━━━ Records provided ━━━

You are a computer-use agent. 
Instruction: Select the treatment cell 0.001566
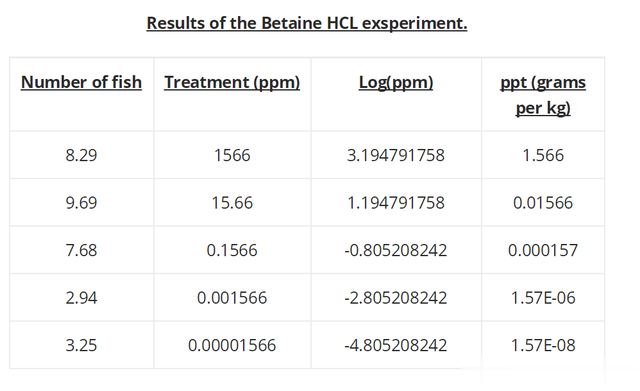[x=232, y=298]
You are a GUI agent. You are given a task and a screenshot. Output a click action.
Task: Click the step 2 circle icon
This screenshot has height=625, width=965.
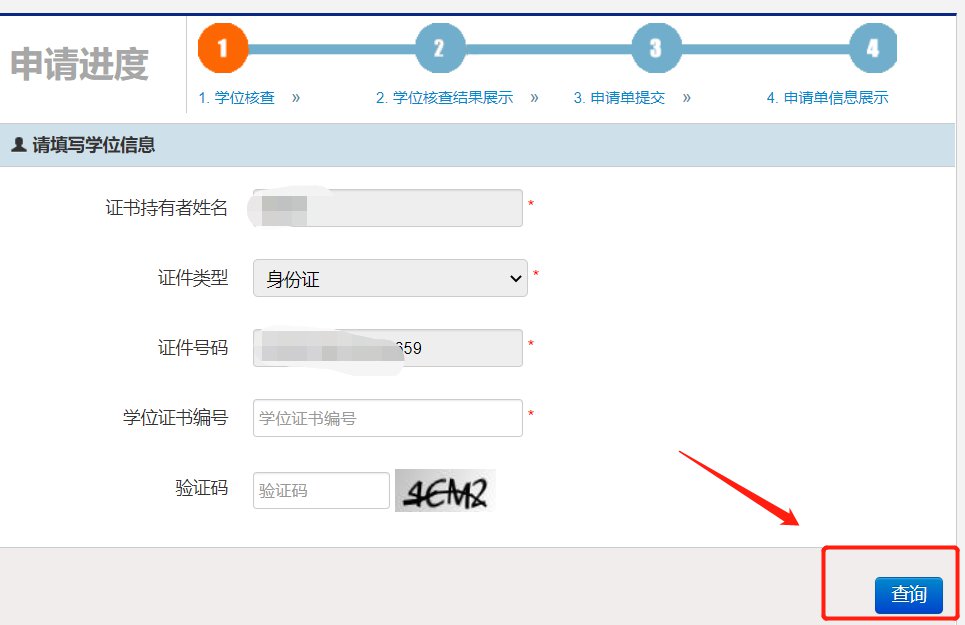tap(439, 48)
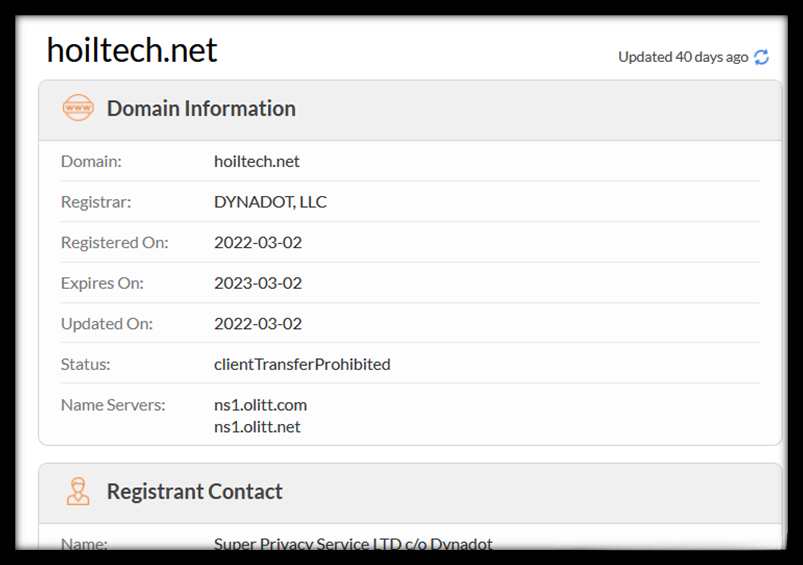Click the Status field label
The width and height of the screenshot is (803, 565).
tap(86, 364)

━━━

◆ What to work on ◆
Please retype all the entries word for word, omitting the pictures.

◆ Answer box ◆
You are a computer-use agent. 
Instruction: Select the treatment cell 0.001566
[x=232, y=298]
You are a GUI agent. You are given a task and a screenshot. Output a click action.
Task: Click the step 2 circle icon
This screenshot has height=625, width=965.
tap(439, 48)
Click the Status field label
The width and height of the screenshot is (803, 565).
tap(86, 364)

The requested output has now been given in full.